A Passive, Resonant, Transformer-Coupled Loop Antenna for Shortwave

By Bob Colegrove

Over the years I have resisted the level-of-effort necessary to construct and maintain outdoor antennas.  Rather, I have focused on squeezing out all of the microvolts I could get inside the house. Many years ago I had access to a well-stocked engineering library, and used my advantage to gather information about the theory and development of loop antennas – a daunting undertaking for an English major.  Ultimately, by adhering to a few basic rules, some of them dating back 100 years, I found quite acceptable performance can be had with an indoor passive antenna intersecting just a few square feet of electromagnetic energy.

Theory

There are a couple of advantages of resonant loops as opposed to non-resonant ones.  The first is the fact that the signal dramatically increases when you reach the point of resonance.  The second follows from the first in that resonance provides a natural bandpass which suppresses higher and lower frequencies.  This gives the receiver a head start reducing intermodulation or other spurious responses. The downside of all this is that the resonant loop is, by design, a narrow-band antenna, which must be retuned every time the receiver frequency is changed by a few kHz.  On the other hand, there is nothing quite as rewarding as the sight (S-meter) and sound you get when you peak up one of these antennas – you know when you are tuned in.

There is nothing new about the loop antenna described here.  It’s just the distillation of the information I was able to collect and apply.  There are a number of recurring points throughout the literature, one of which is the equation for “effective height” of a loop antenna.  It basically comes down to the “NA product,” where N is the number of turns in the loop and A is the area they bound. In other words, provide the coil with as much inductance as possible.  Unfortunately, for resonant loops, the maximum coil size diminishes with frequency.

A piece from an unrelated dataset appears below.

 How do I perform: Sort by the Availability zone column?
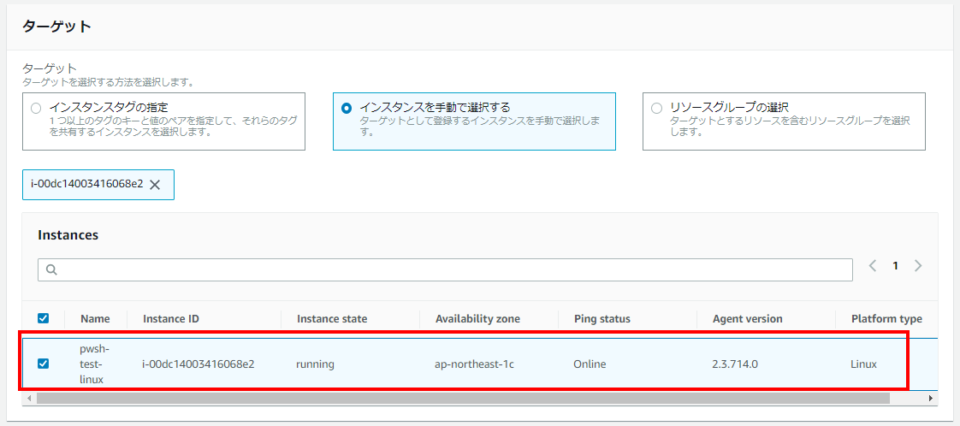[477, 319]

With this limitation on inductance, the challenge becomes minimizing unusable capacitance in the resonant frequency formula in order to get the highest inductance-to-capacitance (L/C) ratio possible.  Some of the unusable capacitance is built into the coil itself in the form of distributed capacitance, or self-capacitance between the coil turns. This cannot be totally eliminated, but can be minimized by winding the coil as a flat spiral rather than a solenoid, and keeping the turns well separated.

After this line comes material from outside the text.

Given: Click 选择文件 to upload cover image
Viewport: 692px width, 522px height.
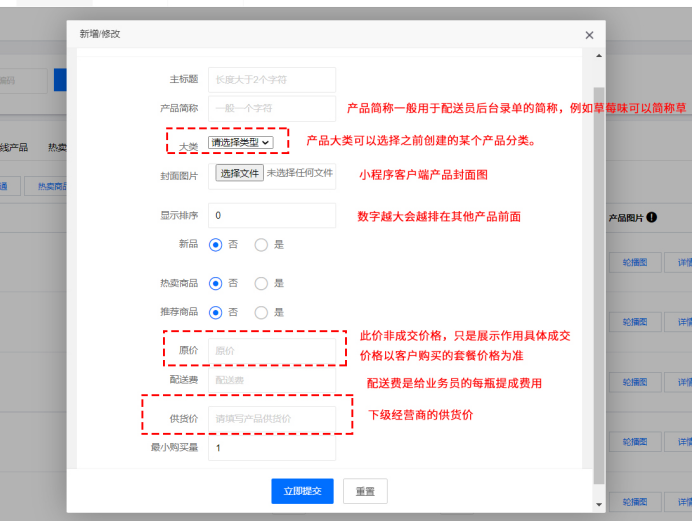Looking at the screenshot, I should tap(239, 174).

The second trick is with the variable capacitor.  Even with the plates fully open, there is residual capacitance on the order of 10 to 20 picofarads which can’t be used for tuning purposes.  A simple solution is to insert a capacitor in series, about ¼ the maximum value of the variable capacitor. This effectively decreases the minimum capacity and extends the upper frequency range.  In order to restore the full operating range of the variable capacitor, the fixed capacitor can be bypassed with a ‘band switch.’ With the series capacitor shorted, the variable capacitor operates at its normal range and extends coverage to the lower frequencies.

Construction

I have constructed similar loops covering long wave, medium wave, and shortwave all the way up to about 23 MHz.  I wanted to optimize this loop for the most active portion of the shortwave spectrum. Consequently, it covers approximately 2.6 to 12.3 MHz.  See Figure 1.

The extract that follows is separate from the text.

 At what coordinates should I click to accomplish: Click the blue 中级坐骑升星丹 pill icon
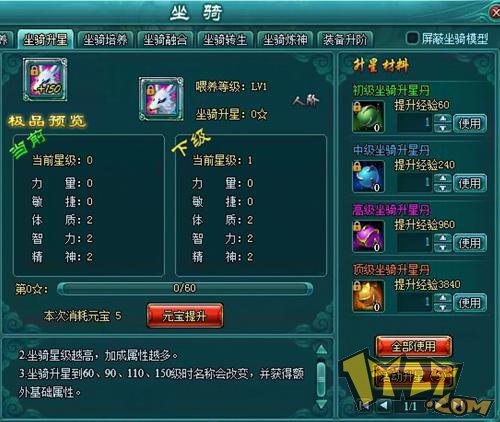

Figure 1.  A Passive, Resonant, Transformer-Coupled Loop Antenna for Shortwave

Figure 2 is a schematic diagram of the antenna.  Cd (in red) is the distributed capacitance of the primary coil, L1.  This is not tunable capacitance, but it still contributes to the resonance; likewise, the 15 pf minimum capacitance of C1.  By adding C2, the minimum total capacitance can be lowered to greatly increase the upper range of the antenna. S1 is the ‘band switch.’  It shorts out the series capacitor, restoring the maximum low frequency.

Figure 2.  Schematic Diagram

Frame – The frame is made from 3/8”-square basswood or poplar dowel (see Specialized Parts).  Two pieces, each 36” long, have been predrilled at ½” intervals to accommodate the primary and secondary coil wire (think of a tennis racket).  It is a good idea to drill holes along the length of each dowel – more than you will need. You may decide to change things later on, and drilling holes in an assembled antenna is not easy.  Also the two dowels are notched in their centers to fit together. See Figure 3 and Figure 4. The clear plastic disk in Figure 4 is a packing disk from a spindle of CDs; it is cemented to the square dowels, and used to hold them at right angles.  Any rigid, light-weight material will do.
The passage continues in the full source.